Nothing but the lines from the one containing "This screenshot has height=898, width=2019." through the last line of the records below should be written out, each exactly as it stands.

## ENTRIES SHOWN
··········

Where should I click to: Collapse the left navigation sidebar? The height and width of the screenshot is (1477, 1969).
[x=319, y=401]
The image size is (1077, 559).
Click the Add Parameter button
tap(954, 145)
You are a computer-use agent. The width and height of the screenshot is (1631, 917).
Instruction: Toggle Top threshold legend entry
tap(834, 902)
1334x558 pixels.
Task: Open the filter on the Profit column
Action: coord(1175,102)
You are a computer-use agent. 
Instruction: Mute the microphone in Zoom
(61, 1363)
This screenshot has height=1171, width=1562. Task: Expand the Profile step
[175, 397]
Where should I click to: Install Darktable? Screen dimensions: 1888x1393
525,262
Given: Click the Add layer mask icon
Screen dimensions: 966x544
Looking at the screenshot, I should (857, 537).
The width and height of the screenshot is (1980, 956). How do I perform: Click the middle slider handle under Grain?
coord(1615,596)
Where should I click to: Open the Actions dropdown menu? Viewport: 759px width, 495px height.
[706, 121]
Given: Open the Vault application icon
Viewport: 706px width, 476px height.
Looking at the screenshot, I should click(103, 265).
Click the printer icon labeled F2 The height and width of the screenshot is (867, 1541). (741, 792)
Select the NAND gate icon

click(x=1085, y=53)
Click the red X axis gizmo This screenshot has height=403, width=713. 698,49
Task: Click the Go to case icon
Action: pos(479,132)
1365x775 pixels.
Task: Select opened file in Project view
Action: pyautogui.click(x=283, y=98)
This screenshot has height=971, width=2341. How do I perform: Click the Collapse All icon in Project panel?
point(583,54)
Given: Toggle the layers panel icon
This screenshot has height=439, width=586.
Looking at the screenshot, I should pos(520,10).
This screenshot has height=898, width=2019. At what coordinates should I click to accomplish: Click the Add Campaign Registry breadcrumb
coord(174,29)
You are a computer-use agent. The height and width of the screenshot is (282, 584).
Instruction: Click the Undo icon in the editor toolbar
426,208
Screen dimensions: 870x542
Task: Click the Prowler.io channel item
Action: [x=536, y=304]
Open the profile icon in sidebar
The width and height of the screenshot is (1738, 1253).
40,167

··········

## THE ANSWER
This screenshot has height=898, width=2019. At what coordinates should I click to accomplish: Click the Add Campaign Registry breadcrumb
coord(174,29)
You are a computer-use agent. The height and width of the screenshot is (282, 584).
Instruction: Click the Undo icon in the editor toolbar
426,208
Screen dimensions: 870x542
Task: Click the Prowler.io channel item
Action: [x=536, y=304]
Open the profile icon in sidebar
The width and height of the screenshot is (1738, 1253).
40,167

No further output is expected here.